Insofern sind v. a. die praktischen Gegebenheiten und jeweils limitierenden Kriterien auf einzelbetrieblicher Ebene im Hinblick auf die Umstellung zu berücksichtigen, um die tatsächlich zeitlichen Erfordernisse zu beurteilen. Sollten technische, organisatorische oder sonstige Gründe einen längeren Übergangszeitraum erforderlich machen, ist den Unternehmen zu empfehlen, dies den Überwachungsbehörden gegenüber plausibel darzulegen.

Fazit
Die Frage nach einem Übergangszeitraum nach Veröffentlichung neugefasster Leitsätze wird sich zukünftig stellen, da Leitsätzen bedingt auch prägende Funktion bei der Beschreibung der Verkehrsauffassung zukommen kann.
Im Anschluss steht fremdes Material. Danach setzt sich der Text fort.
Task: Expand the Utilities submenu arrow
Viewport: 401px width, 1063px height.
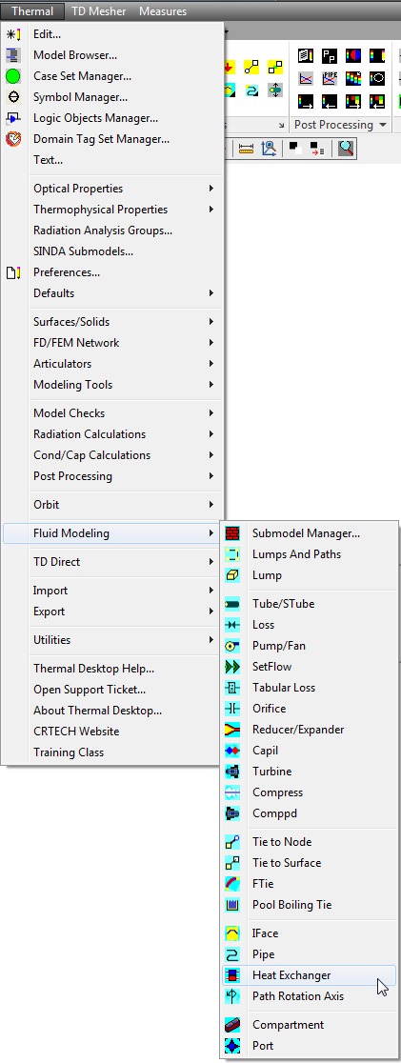Action: pos(211,639)
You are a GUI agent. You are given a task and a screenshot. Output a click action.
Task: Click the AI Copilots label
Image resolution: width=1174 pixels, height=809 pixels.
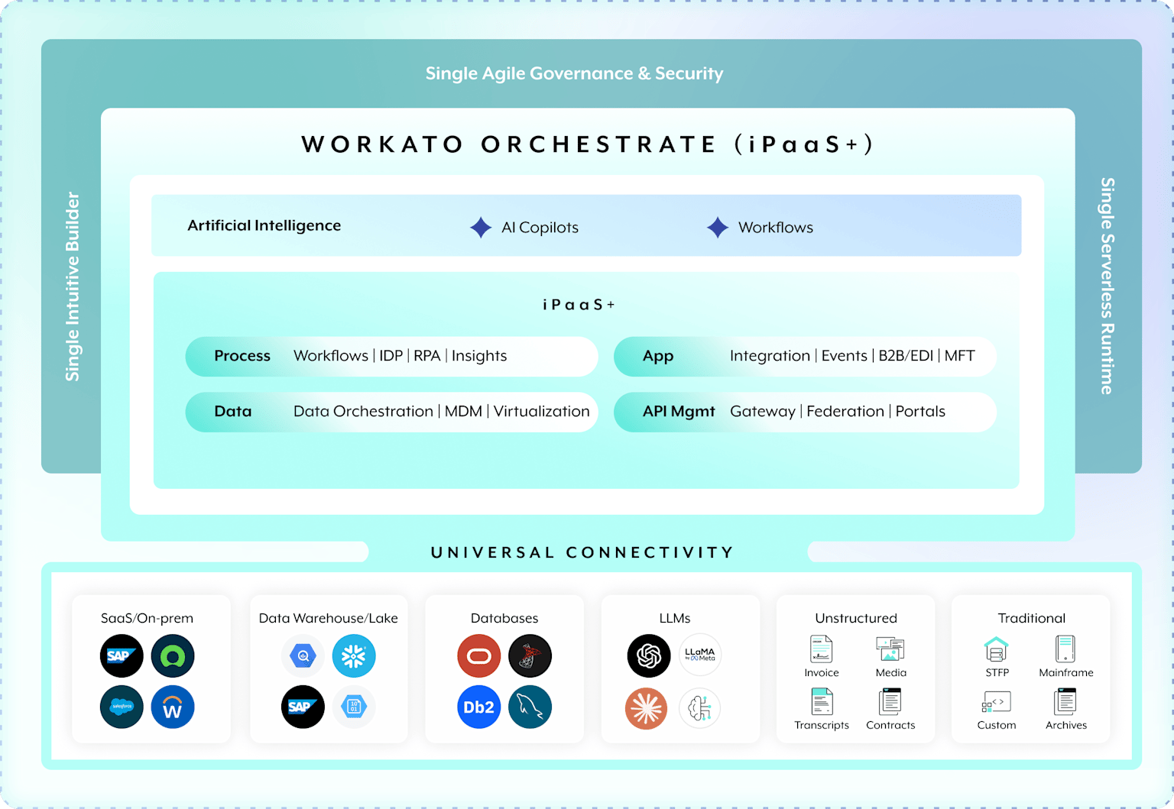[x=540, y=228]
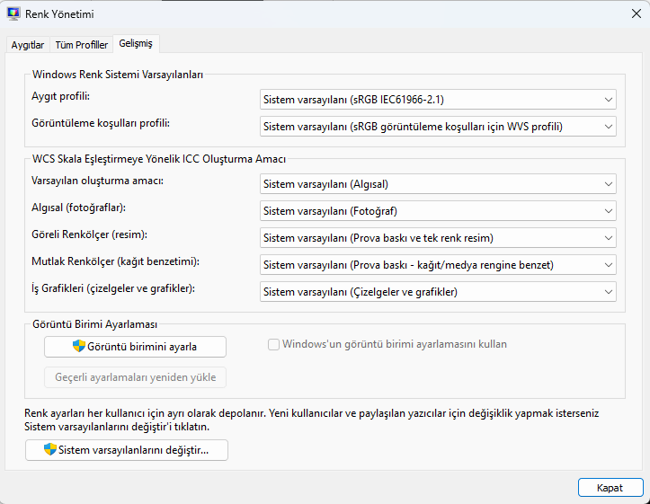Open the Varsayılan oluşturma amacı dropdown
This screenshot has width=650, height=504.
tap(438, 184)
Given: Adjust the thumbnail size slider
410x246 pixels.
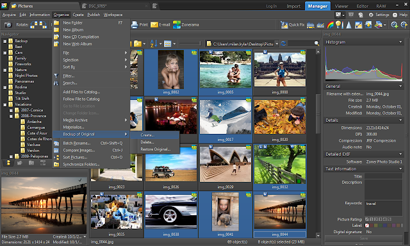Looking at the screenshot, I should pos(190,44).
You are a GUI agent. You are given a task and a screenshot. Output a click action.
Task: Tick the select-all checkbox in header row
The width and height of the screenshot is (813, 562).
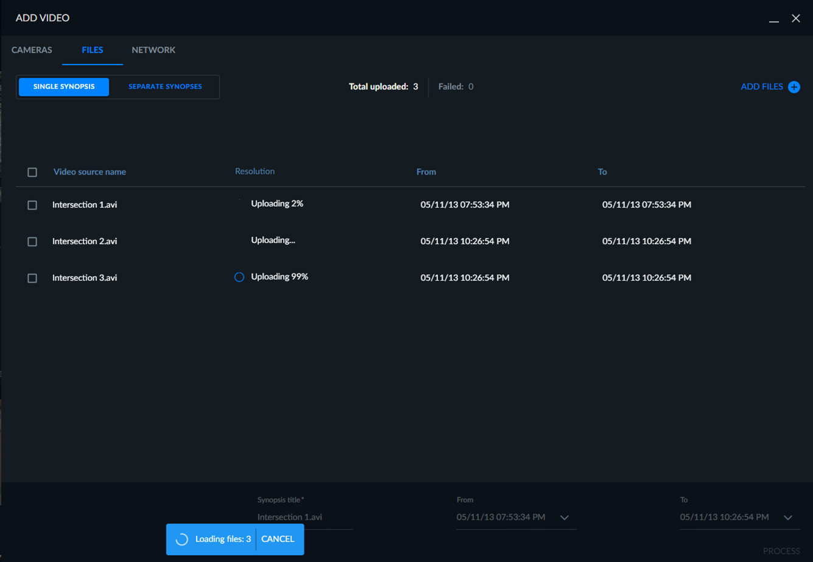(32, 172)
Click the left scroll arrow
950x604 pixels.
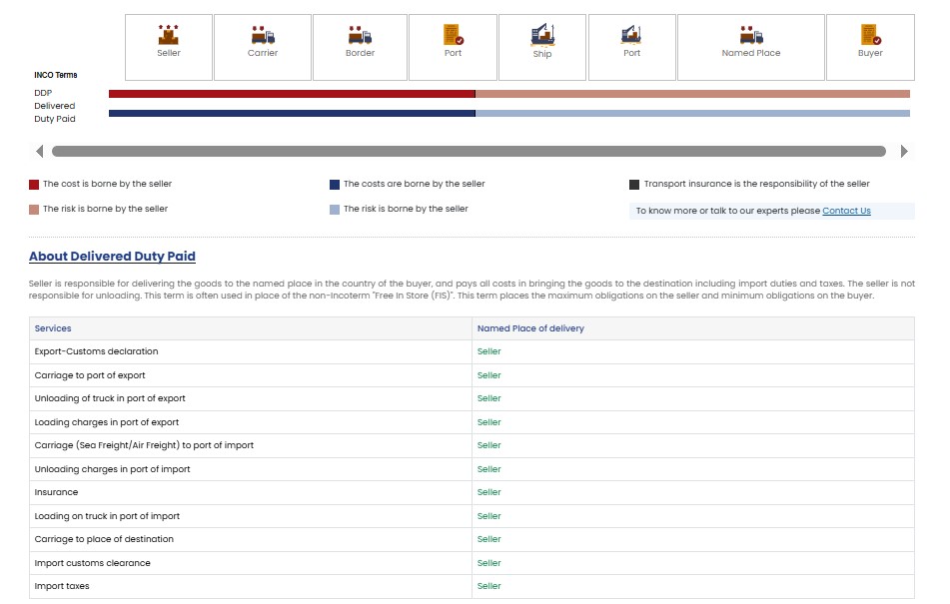pyautogui.click(x=40, y=152)
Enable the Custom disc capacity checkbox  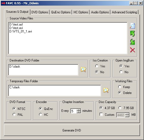(x=101, y=114)
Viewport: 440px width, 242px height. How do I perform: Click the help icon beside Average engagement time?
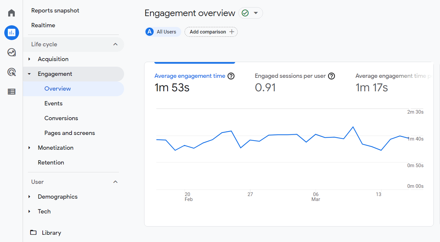[x=231, y=76]
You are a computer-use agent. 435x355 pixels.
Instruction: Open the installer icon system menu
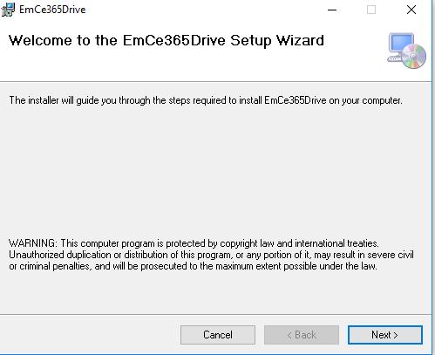click(x=8, y=10)
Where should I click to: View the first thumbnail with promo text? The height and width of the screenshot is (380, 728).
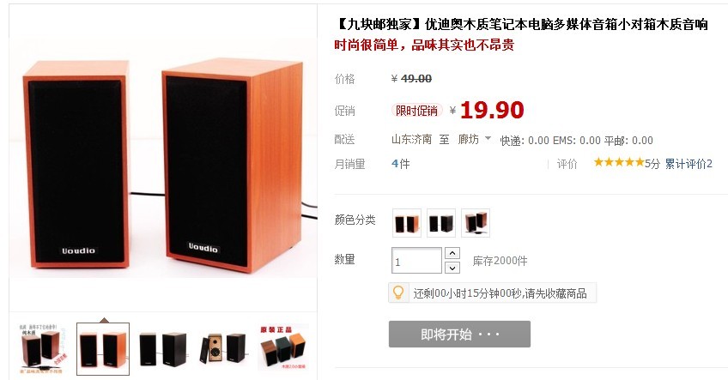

Pauschale Fristvorgaben sind nicht möglich und aufgrund der unterschiedlichen Fallgestaltungen nicht zwingend erforderlich.

Von allen Beteiligten ist eine angemessene Vorgehensweise zu erwarten, die einerseits eine möglichst zeitnahe Umsetzung zum Ziel hat, um ggf. Beanstandungen zu vermeiden, andererseits maßvoll der Praxis sowie Nachhaltigkeitsaspekten Rechnung trägt. Der individuell erforderliche Aufwand und die Herstellungspraxis des Unternehmens müssen bei den Erwartungen berücksichtigt und in die Ermessensentscheidungen in der Lieferkette sowie bei den Überwachungsbehörden einbezogen werden.